Begin with the line holding "Viewport: 955px width, 418px height." and end with the last line of the records below. Set down exactly those lines and leave out every picture.

[Dataset items]
┄┄┄┄┄┄┄┄┄┄
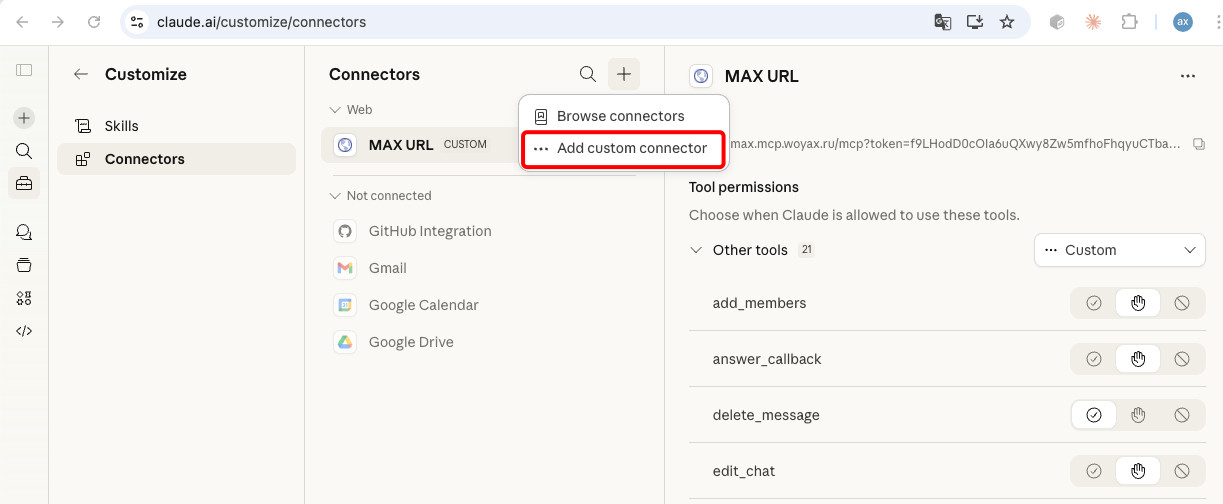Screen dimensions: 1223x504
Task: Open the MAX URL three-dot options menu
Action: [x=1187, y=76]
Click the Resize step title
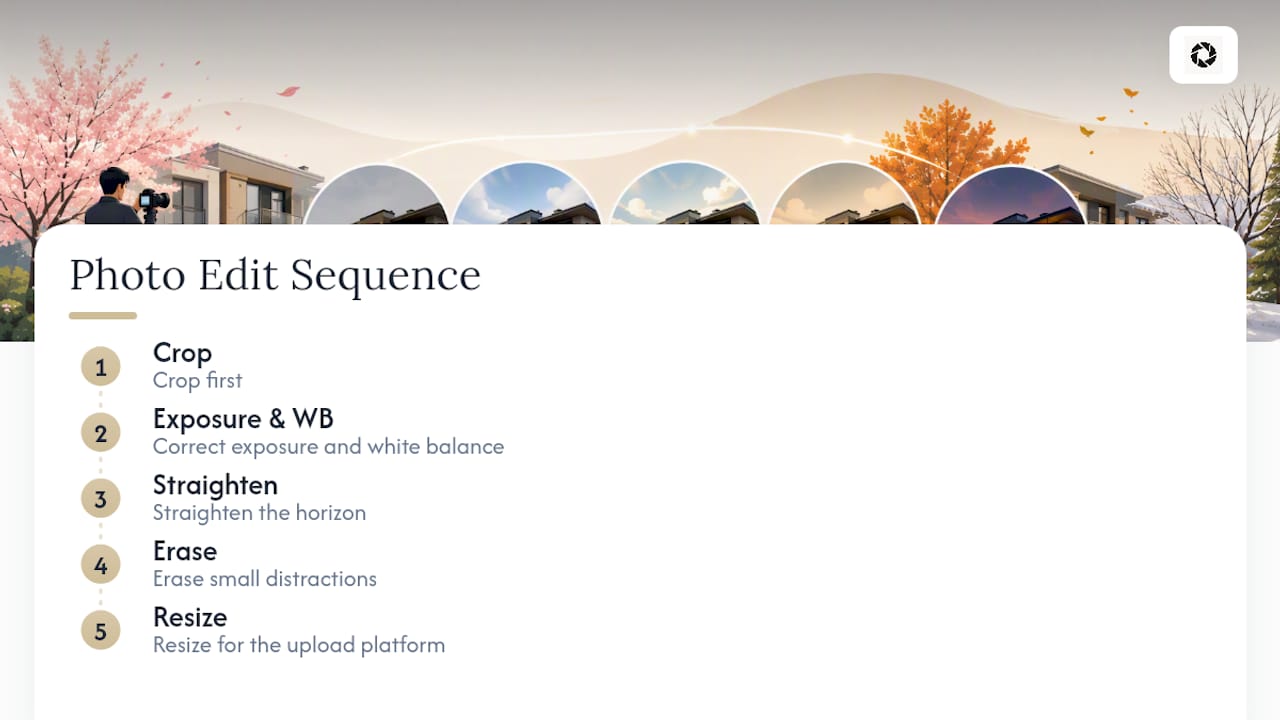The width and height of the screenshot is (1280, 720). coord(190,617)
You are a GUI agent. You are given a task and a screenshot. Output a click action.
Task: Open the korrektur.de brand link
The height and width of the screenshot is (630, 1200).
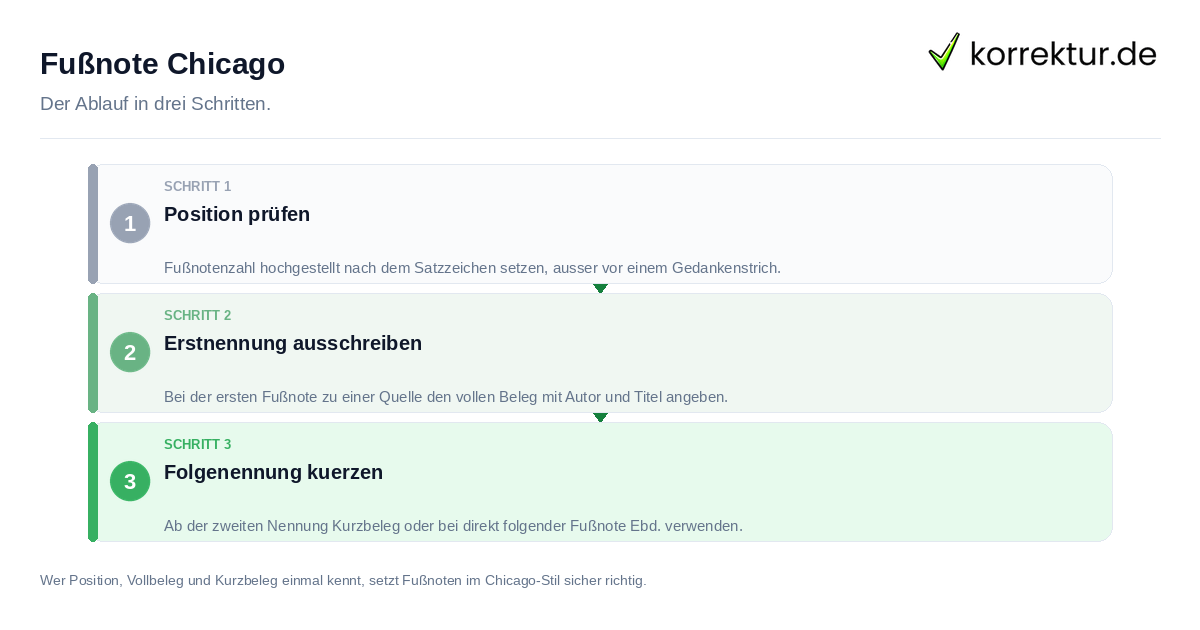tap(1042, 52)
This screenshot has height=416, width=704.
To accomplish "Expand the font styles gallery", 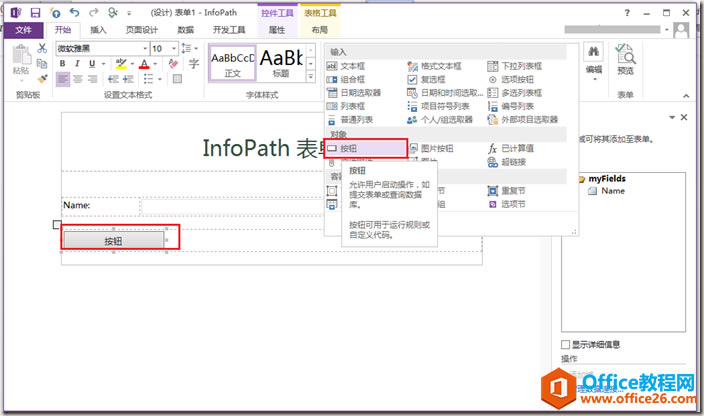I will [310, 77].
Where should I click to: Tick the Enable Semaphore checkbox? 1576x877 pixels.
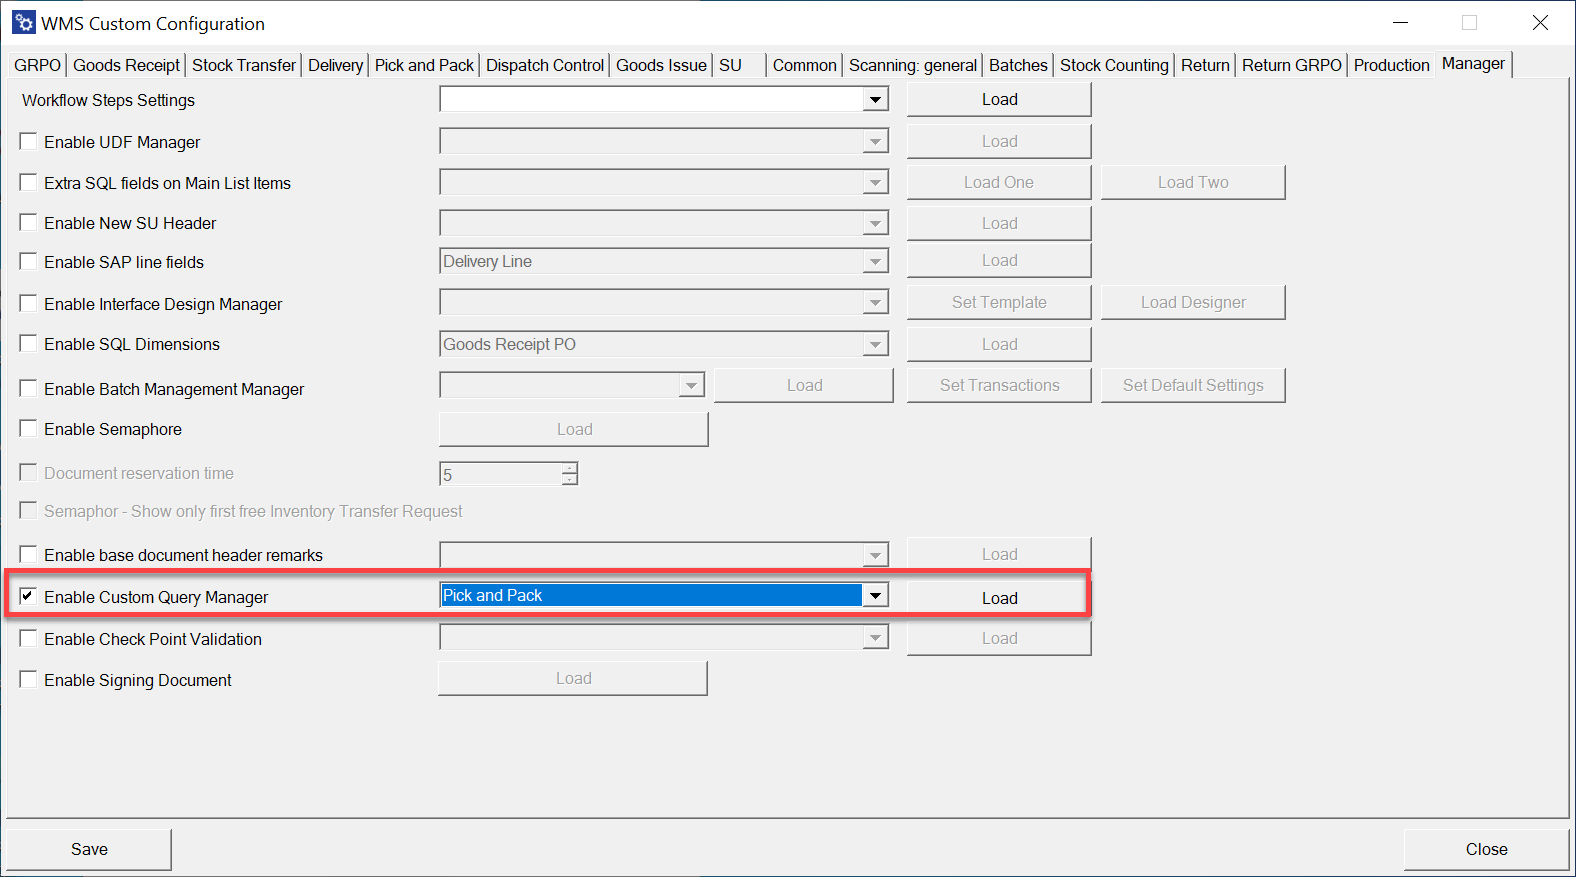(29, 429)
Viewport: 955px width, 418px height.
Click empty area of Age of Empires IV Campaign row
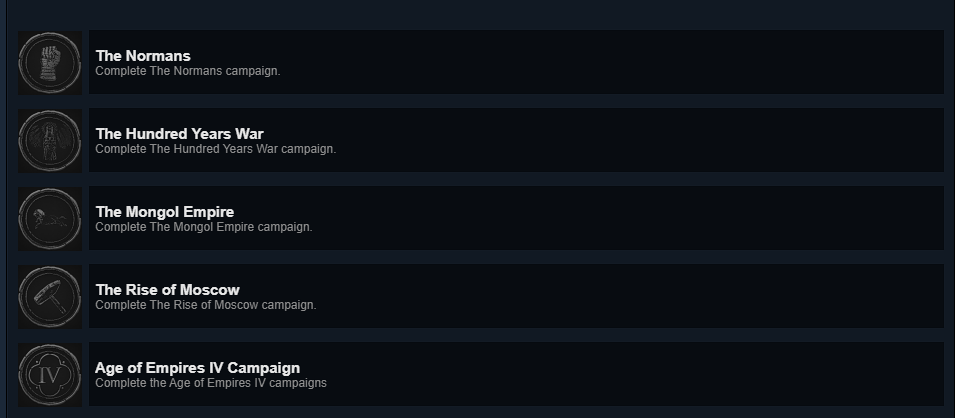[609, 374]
┄┄┄┄┄┄┄┄┄┄
» **Result for this task**:
Viewport: 955px width, 418px height.
Click empty area of Age of Empires IV Campaign row
[609, 374]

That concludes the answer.